--- WHAT IS EXPECTED ---
Send back the entries exactly as they were given.

[RAW DATA — start]

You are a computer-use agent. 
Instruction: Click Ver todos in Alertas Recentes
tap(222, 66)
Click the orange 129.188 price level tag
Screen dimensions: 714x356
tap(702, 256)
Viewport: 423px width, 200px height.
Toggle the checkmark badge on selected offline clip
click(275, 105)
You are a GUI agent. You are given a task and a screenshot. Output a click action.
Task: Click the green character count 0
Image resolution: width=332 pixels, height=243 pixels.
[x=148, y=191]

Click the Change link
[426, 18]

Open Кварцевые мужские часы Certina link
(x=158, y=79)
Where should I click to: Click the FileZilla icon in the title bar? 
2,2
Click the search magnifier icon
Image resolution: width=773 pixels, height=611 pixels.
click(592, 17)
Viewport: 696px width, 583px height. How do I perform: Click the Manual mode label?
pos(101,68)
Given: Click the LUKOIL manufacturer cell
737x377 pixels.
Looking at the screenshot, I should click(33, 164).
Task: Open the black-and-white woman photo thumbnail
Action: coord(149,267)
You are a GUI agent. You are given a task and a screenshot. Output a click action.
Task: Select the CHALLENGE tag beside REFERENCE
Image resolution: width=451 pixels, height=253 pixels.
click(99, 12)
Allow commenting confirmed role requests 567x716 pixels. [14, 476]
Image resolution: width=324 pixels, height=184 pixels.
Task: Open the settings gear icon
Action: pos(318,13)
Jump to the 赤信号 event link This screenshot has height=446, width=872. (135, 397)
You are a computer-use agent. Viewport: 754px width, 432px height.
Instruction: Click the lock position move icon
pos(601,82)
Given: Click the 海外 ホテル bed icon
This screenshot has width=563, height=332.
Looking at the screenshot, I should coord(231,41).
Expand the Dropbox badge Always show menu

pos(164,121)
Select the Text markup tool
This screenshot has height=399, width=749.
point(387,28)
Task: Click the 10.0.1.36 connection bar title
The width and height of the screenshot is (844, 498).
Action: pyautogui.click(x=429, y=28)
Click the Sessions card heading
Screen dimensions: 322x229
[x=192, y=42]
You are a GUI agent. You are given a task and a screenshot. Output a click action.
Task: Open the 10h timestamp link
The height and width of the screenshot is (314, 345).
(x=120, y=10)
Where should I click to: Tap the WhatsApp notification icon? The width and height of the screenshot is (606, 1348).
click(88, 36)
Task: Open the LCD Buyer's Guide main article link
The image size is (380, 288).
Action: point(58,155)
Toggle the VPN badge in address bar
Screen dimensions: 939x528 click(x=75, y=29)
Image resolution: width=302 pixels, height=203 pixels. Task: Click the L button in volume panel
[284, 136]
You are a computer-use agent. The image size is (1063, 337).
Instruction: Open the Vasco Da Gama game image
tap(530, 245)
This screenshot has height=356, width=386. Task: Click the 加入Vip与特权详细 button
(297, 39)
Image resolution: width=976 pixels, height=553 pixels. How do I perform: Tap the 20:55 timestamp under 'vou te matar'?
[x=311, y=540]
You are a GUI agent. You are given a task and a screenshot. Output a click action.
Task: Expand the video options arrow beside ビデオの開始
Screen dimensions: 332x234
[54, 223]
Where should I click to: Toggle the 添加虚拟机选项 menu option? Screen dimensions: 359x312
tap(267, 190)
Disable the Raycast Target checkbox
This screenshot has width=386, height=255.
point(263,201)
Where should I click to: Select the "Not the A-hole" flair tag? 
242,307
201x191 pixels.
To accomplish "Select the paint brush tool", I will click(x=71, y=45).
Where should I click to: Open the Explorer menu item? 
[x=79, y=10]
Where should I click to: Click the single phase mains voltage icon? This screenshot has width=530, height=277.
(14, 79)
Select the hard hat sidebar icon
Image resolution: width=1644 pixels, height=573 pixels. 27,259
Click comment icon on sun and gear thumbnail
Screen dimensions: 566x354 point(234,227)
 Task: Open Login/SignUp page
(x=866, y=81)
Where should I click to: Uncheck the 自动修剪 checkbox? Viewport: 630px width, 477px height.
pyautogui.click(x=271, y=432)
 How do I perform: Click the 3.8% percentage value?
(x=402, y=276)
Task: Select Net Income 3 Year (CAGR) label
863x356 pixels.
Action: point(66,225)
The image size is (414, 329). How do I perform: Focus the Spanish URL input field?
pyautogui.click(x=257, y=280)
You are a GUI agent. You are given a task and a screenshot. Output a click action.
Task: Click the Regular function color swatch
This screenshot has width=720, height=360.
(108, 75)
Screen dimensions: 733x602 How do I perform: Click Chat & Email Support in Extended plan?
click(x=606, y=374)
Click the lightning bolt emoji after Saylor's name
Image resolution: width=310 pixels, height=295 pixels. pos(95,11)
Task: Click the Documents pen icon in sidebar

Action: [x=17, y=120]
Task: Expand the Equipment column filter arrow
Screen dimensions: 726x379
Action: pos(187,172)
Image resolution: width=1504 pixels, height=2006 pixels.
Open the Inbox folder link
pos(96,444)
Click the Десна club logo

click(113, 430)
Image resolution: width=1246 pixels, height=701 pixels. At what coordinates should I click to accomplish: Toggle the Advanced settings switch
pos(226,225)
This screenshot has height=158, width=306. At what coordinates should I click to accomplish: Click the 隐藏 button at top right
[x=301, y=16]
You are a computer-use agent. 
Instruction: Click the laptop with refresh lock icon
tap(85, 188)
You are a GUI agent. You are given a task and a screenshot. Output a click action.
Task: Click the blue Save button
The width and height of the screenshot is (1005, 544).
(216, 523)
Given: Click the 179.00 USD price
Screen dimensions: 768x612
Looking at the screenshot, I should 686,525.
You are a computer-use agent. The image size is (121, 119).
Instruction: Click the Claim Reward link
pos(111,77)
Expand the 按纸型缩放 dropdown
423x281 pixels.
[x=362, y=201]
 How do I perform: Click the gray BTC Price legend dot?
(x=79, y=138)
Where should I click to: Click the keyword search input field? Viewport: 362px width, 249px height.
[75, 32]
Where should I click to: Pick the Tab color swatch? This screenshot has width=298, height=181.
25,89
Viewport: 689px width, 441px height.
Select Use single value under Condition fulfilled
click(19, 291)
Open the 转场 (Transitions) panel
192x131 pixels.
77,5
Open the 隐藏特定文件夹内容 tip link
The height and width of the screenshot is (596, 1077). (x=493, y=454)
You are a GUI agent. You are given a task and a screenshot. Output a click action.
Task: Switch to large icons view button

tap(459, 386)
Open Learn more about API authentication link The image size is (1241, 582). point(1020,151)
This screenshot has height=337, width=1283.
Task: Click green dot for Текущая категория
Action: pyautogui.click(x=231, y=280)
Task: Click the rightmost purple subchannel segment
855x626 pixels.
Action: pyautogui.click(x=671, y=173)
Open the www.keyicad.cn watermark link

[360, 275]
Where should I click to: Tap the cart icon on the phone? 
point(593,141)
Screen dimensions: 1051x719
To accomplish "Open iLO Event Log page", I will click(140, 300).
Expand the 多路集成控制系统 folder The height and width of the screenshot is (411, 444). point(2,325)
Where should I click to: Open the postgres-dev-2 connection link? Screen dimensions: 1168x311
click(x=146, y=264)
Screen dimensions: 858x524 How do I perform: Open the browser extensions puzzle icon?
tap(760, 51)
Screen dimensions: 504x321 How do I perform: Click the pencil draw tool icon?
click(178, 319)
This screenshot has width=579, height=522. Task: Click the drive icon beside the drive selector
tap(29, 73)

[RAW DATA — finish]

--- EXPECTED OUTPUT ---
You are a computer-use agent. 
Instruction: Click Ver todos in Alertas Recentes
tap(222, 66)
Click the orange 129.188 price level tag
Screen dimensions: 714x356
tap(702, 256)
Viewport: 423px width, 200px height.
Toggle the checkmark badge on selected offline clip
click(275, 105)
You are a GUI agent. You are given a task and a screenshot. Output a click action.
Task: Click the green character count 0
Image resolution: width=332 pixels, height=243 pixels.
[x=148, y=191]

Click the Change link
[426, 18]

Open Кварцевые мужские часы Certina link
(x=158, y=79)
Where should I click to: Click the FileZilla icon in the title bar? 
2,2
Click the search magnifier icon
Image resolution: width=773 pixels, height=611 pixels.
click(592, 17)
Viewport: 696px width, 583px height. How do I perform: Click the Manual mode label?
pos(101,68)
Given: Click the LUKOIL manufacturer cell
737x377 pixels.
Looking at the screenshot, I should click(33, 164).
Task: Open the black-and-white woman photo thumbnail
Action: coord(149,267)
You are a GUI agent. You are given a task and a screenshot. Output a click action.
Task: Select the CHALLENGE tag beside REFERENCE
Image resolution: width=451 pixels, height=253 pixels.
click(99, 12)
Allow commenting confirmed role requests 567x716 pixels. [14, 476]
Image resolution: width=324 pixels, height=184 pixels.
Task: Open the settings gear icon
Action: pos(318,13)
Jump to the 赤信号 event link This screenshot has height=446, width=872. (135, 397)
You are a computer-use agent. Viewport: 754px width, 432px height.
Instruction: Click the lock position move icon
pos(601,82)
Given: Click the 海外 ホテル bed icon
This screenshot has width=563, height=332.
Looking at the screenshot, I should coord(231,41).
Expand the Dropbox badge Always show menu

pos(164,121)
Select the Text markup tool
This screenshot has height=399, width=749.
point(387,28)
Task: Click the 10.0.1.36 connection bar title
The width and height of the screenshot is (844, 498).
Action: pyautogui.click(x=429, y=28)
Click the Sessions card heading
Screen dimensions: 322x229
[x=192, y=42]
You are a GUI agent. You are given a task and a screenshot. Output a click action.
Task: Open the 10h timestamp link
The height and width of the screenshot is (314, 345).
(x=120, y=10)
Where should I click to: Tap the WhatsApp notification icon? The width and height of the screenshot is (606, 1348).
click(88, 36)
Task: Open the LCD Buyer's Guide main article link
The image size is (380, 288).
Action: point(58,155)
Toggle the VPN badge in address bar
Screen dimensions: 939x528 click(x=75, y=29)
Image resolution: width=302 pixels, height=203 pixels. Task: Click the L button in volume panel
[284, 136]
You are a computer-use agent. The image size is (1063, 337).
Instruction: Open the Vasco Da Gama game image
tap(530, 245)
This screenshot has height=356, width=386. Task: Click the 加入Vip与特权详细 button
(297, 39)
Image resolution: width=976 pixels, height=553 pixels. How do I perform: Tap the 20:55 timestamp under 'vou te matar'?
[x=311, y=540]
You are a GUI agent. You are given a task and a screenshot. Output a click action.
Task: Expand the video options arrow beside ビデオの開始
Screen dimensions: 332x234
[54, 223]
Where should I click to: Toggle the 添加虚拟机选项 menu option? Screen dimensions: 359x312
tap(267, 190)
Disable the Raycast Target checkbox
This screenshot has width=386, height=255.
point(263,201)
Where should I click to: Select the "Not the A-hole" flair tag? 
242,307
201x191 pixels.
To accomplish "Select the paint brush tool", I will click(x=71, y=45).
Where should I click to: Open the Explorer menu item? 
[x=79, y=10]
Where should I click to: Click the single phase mains voltage icon? This screenshot has width=530, height=277.
(14, 79)
Select the hard hat sidebar icon
Image resolution: width=1644 pixels, height=573 pixels. 27,259
Click comment icon on sun and gear thumbnail
Screen dimensions: 566x354 point(234,227)
 Task: Open Login/SignUp page
(x=866, y=81)
Where should I click to: Uncheck the 自动修剪 checkbox? Viewport: 630px width, 477px height.
pyautogui.click(x=271, y=432)
 How do I perform: Click the 3.8% percentage value?
(x=402, y=276)
Task: Select Net Income 3 Year (CAGR) label
863x356 pixels.
Action: point(66,225)
The image size is (414, 329). How do I perform: Focus the Spanish URL input field?
pyautogui.click(x=257, y=280)
You are a GUI agent. You are given a task and a screenshot. Output a click action.
Task: Click the Regular function color swatch
This screenshot has width=720, height=360.
(108, 75)
Screen dimensions: 733x602 How do I perform: Click Chat & Email Support in Extended plan?
click(x=606, y=374)
Click the lightning bolt emoji after Saylor's name
Image resolution: width=310 pixels, height=295 pixels. pos(95,11)
Task: Click the Documents pen icon in sidebar

Action: [x=17, y=120]
Task: Expand the Equipment column filter arrow
Screen dimensions: 726x379
Action: pos(187,172)
Image resolution: width=1504 pixels, height=2006 pixels.
Open the Inbox folder link
pos(96,444)
Click the Десна club logo

click(113, 430)
Image resolution: width=1246 pixels, height=701 pixels. At what coordinates should I click to accomplish: Toggle the Advanced settings switch
pos(226,225)
This screenshot has height=158, width=306. At what coordinates should I click to accomplish: Click the 隐藏 button at top right
[x=301, y=16]
You are a computer-use agent. 
Instruction: Click the laptop with refresh lock icon
tap(85, 188)
You are a GUI agent. You are given a task and a screenshot. Output a click action.
Task: Click the blue Save button
The width and height of the screenshot is (1005, 544).
(216, 523)
Given: Click the 179.00 USD price
Screen dimensions: 768x612
Looking at the screenshot, I should 686,525.
You are a computer-use agent. The image size is (121, 119).
Instruction: Click the Claim Reward link
pos(111,77)
Expand the 按纸型缩放 dropdown
423x281 pixels.
[x=362, y=201]
 How do I perform: Click the gray BTC Price legend dot?
(x=79, y=138)
Where should I click to: Click the keyword search input field? Viewport: 362px width, 249px height.
[75, 32]
Where should I click to: Pick the Tab color swatch? This screenshot has width=298, height=181.
25,89
Viewport: 689px width, 441px height.
Select Use single value under Condition fulfilled
click(19, 291)
Open the 转场 (Transitions) panel
192x131 pixels.
77,5
Open the 隐藏特定文件夹内容 tip link
The height and width of the screenshot is (596, 1077). (x=493, y=454)
You are a GUI agent. You are given a task and a screenshot. Output a click action.
Task: Switch to large icons view button

tap(459, 386)
Open Learn more about API authentication link The image size is (1241, 582). point(1020,151)
This screenshot has height=337, width=1283.
Task: Click green dot for Текущая категория
Action: pyautogui.click(x=231, y=280)
Task: Click the rightmost purple subchannel segment
855x626 pixels.
Action: pyautogui.click(x=671, y=173)
Open the www.keyicad.cn watermark link

[360, 275]
Where should I click to: Tap the cart icon on the phone? 
point(593,141)
Screen dimensions: 1051x719
To accomplish "Open iLO Event Log page", I will click(140, 300).
Expand the 多路集成控制系统 folder The height and width of the screenshot is (411, 444). point(2,325)
Where should I click to: Open the postgres-dev-2 connection link? Screen dimensions: 1168x311
click(x=146, y=264)
Screen dimensions: 858x524 How do I perform: Open the browser extensions puzzle icon?
tap(760, 51)
Screen dimensions: 504x321 How do I perform: Click the pencil draw tool icon?
click(178, 319)
This screenshot has width=579, height=522. Task: Click the drive icon beside the drive selector
tap(29, 73)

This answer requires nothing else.